Türkiye’nin Güvenliğine En Büyük Darbe

İstanbul Şehir Üniversitesi Siyaset Bilimi ve Uluslararası İlişkiler Bölüm Başkanı Yrd. Doç Dr. Talha Köse, Suriye'deki son gelişmelerin Türkiye'nin iç güvenliği açısından taşıdığı tehlikeleri değerlendirdi.

Suriye’de rejim güçleri, Rusya’nın hava bombardımanı ve PYD/YPG’nin karadan desteği ile Azez hattına yaklaştı. Bu gelişme Suriye’deki muhalif güçlerin direncini büyük ölçüde azalttı. Rejim güçleri ve PYD ise Halep’te demografik mühendisliğe hazırlanarak Halep’in kuzeyindeki bölgeyi tamamen ele geçirme gayreti içerisinde. Halep’in tamamen rejim güçleri ve PYD’nin kontrolü altına girmesi ise Suriye’deki iç cengin büyük ölçüde ılımlı muhalefetin mağlubiyetiyle sonuçlanmasına sebep olacaktır. Suriye’nin geleceği planlanırken Türkiye açısından kabul edilebilir senaryolar ihtimâl dışı hâle gelecektir.

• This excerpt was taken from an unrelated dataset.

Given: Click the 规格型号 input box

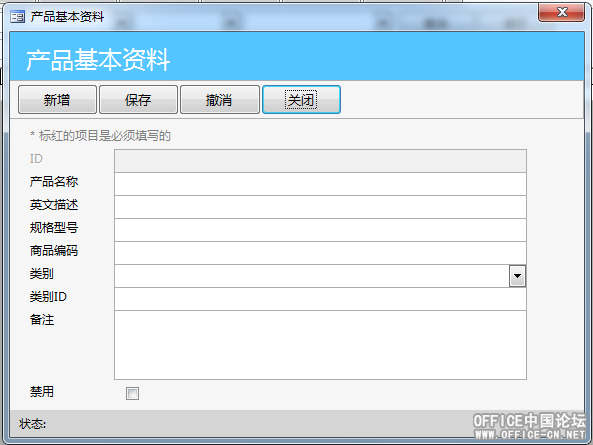Looking at the screenshot, I should pyautogui.click(x=320, y=230).

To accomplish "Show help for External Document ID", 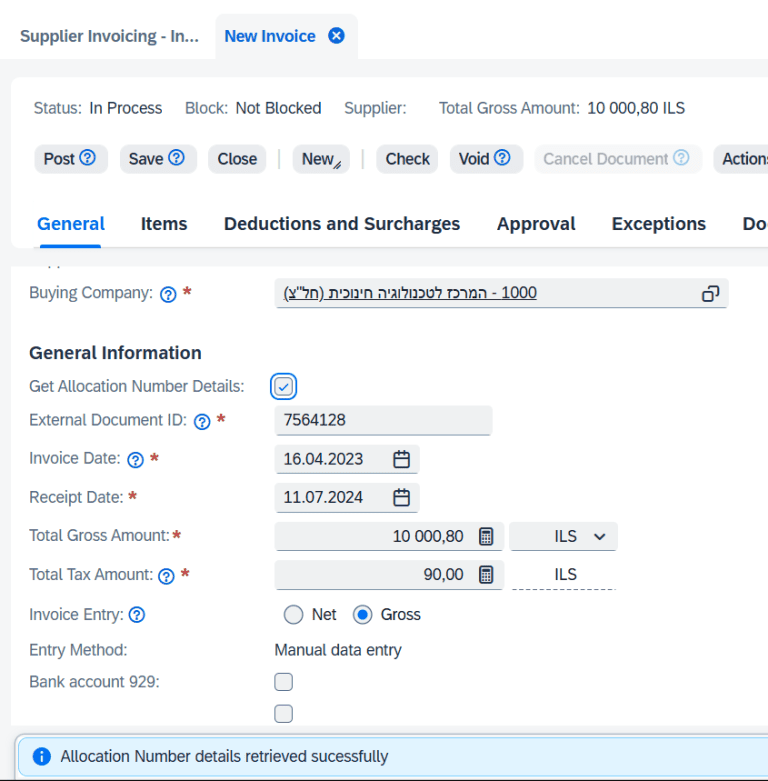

TÜRKİYE’NİN GÜVENLİĞİNE EN BÜYÜK DARBE

Bütün bu olumsuz gelişmelerde, sahada doğrudan ve vekilleri aracılığı ile cenk eden İran ve Rusya’nın yanı sıra, Türkiye’nin güvenliğini hiçe sayan ABD ve maliyetsiz bir şekilde Suriye krizinden sıyrılmaya çalışan AB’nin de büyük rolü olmuştur. Hatta Türkiye açısından en olumsuz senaryo, yani Türkiye’nin sınır hattının PYD’nin eline geçmesi, ABD himâyesinde olmuştur. Bu açıdan Türkiye’nin güvenliğine en büyük darbeyi vuran, Türkiye’nin “müttefik olarak” bildiği ABD yönetimi olmuştur. Üstelik bu zararı verirken fazla da bir bedel ödememiştir. Türkiye her zamanki gibi müttefiklerine en fazla ihtiyacı olduğu bir devirde “müttefiklerini” yanında değil karşısında bulmuştur.

Türkiye cengin başından beri revizyonist bir aktör olarak, Suriye’deki karışıklıktan istifade edip toprak kazanmaya çalışmadı veya Suriye’nin toprak bütünlüğünü bozacak bir anlayış içerisinde olmadı. Bu yaklaşımı Türkiye’nin Suriye’de maceracı hamleler yapmasının önüne geçti. Hatta iç cengin başlarında, 2012'de ABD, Türkiye’nin Suriye’ye müdahalesi beklentisi içerinde oldu. Suriye iç cenginin başından beri cengin dışında kalmaya çalışan ve insani krizin yönetilmesine odaklanan Türkiye, bir yandan da kendi sınır hattının kendisi için güvenlik tehdidi oluşturacak unsurların eline geçmemesine çabaladı. PYD’nin, Rus hava desteği ve rejim güçlerinin yerden desteği ve ABD’nin silah desteği ve diplomatik çabaları ile Kuzey Suriye hattındaki kazanımları, Suriye’yi artık Türkiye’nin bir iç güvenlik sorunu hâline getirdi. Türkiye’nin bundan sonra bu krizin dışında kalması oldukça zor.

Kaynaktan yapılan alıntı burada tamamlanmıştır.